● **EXERCISE DETAILS**
Pictures in the records are to be excluded from an otherwise exact copy.

============

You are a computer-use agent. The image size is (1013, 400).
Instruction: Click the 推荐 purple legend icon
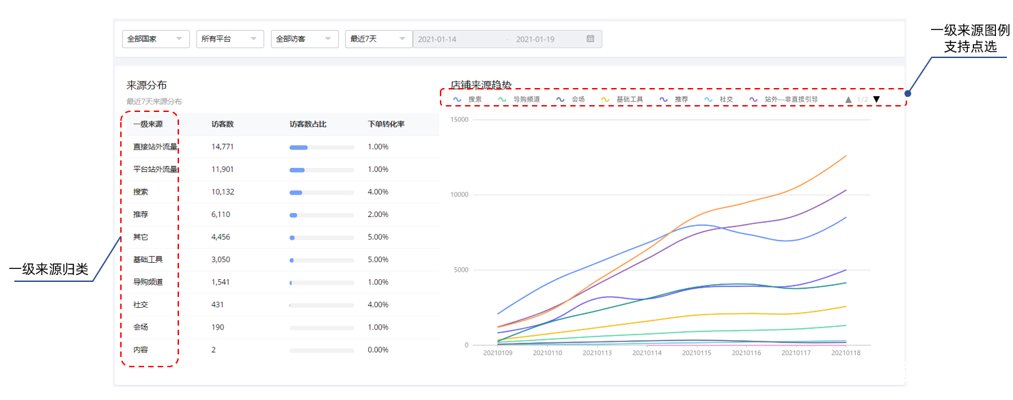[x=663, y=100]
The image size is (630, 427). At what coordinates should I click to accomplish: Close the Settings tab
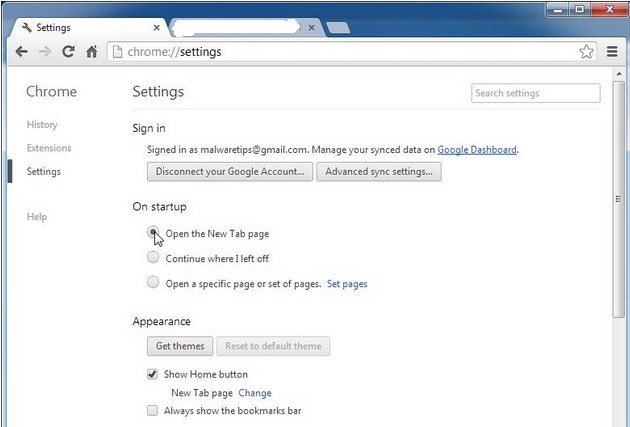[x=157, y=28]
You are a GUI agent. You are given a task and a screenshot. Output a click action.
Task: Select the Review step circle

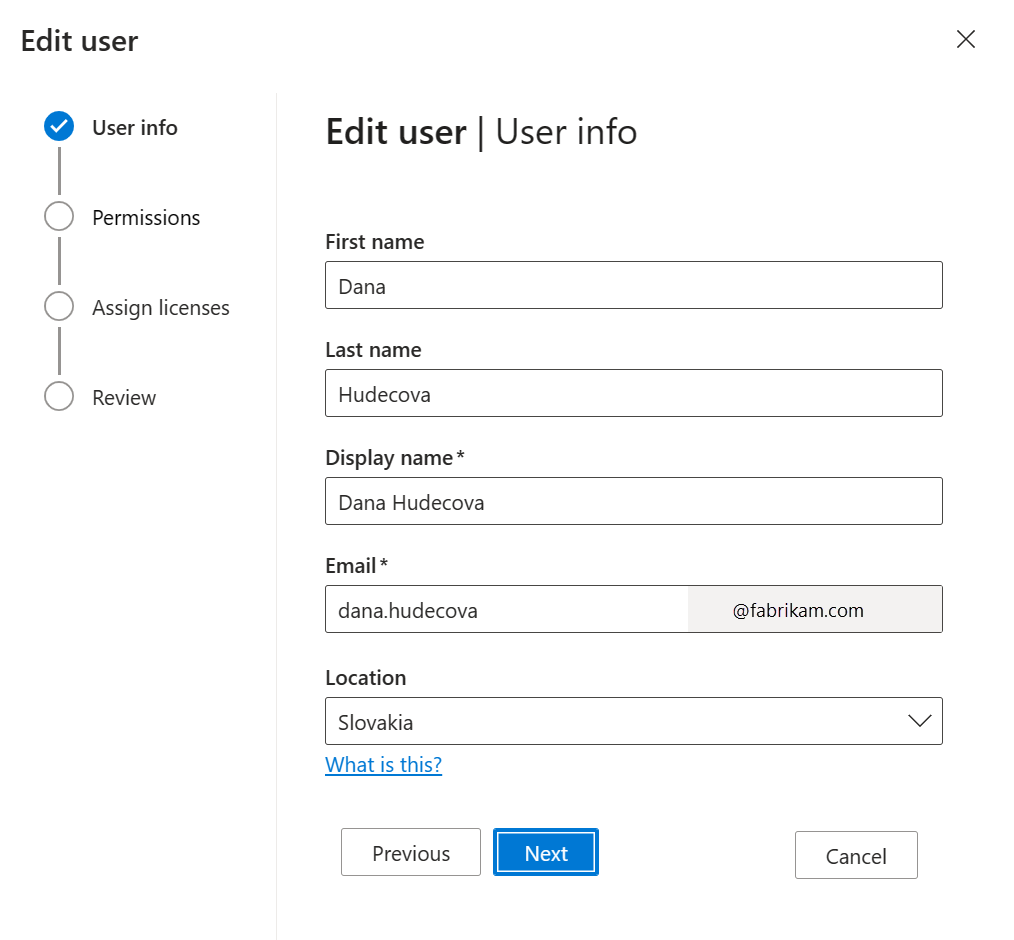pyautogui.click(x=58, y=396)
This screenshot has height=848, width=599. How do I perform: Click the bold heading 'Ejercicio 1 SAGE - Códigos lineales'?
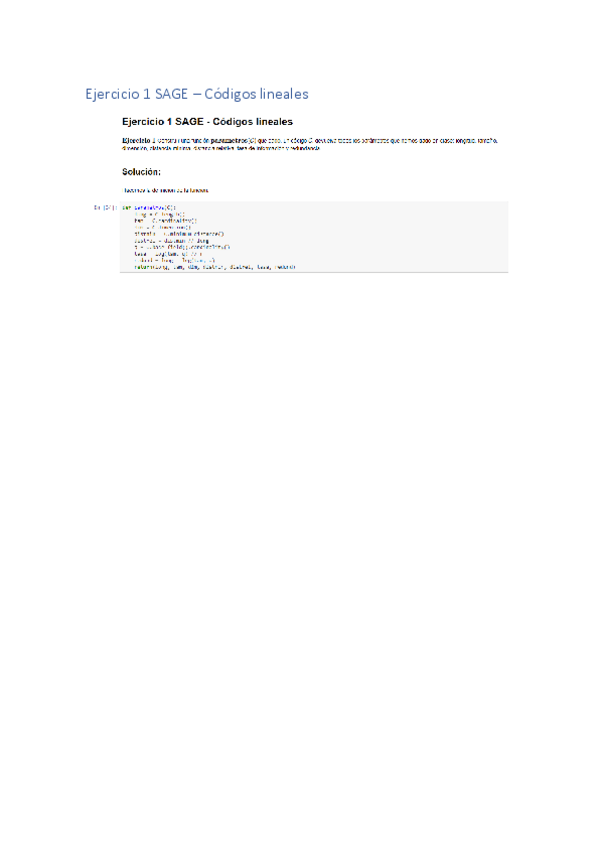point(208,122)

============

● **ANSWER BOX**
You are a computer-use agent. The image size is (1013, 400).
Instruction: Click the 推荐 purple legend icon
[x=663, y=100]
The image size is (630, 427). At what coordinates should I click to accomplish: Close the Settings tab
[x=157, y=28]
You are a GUI agent. You are given a task and a screenshot. Output a click action.
Task: Select the Review step circle

pyautogui.click(x=58, y=396)
This screenshot has height=848, width=599. How do I perform: Click the bold heading 'Ejercicio 1 SAGE - Códigos lineales'?
point(208,122)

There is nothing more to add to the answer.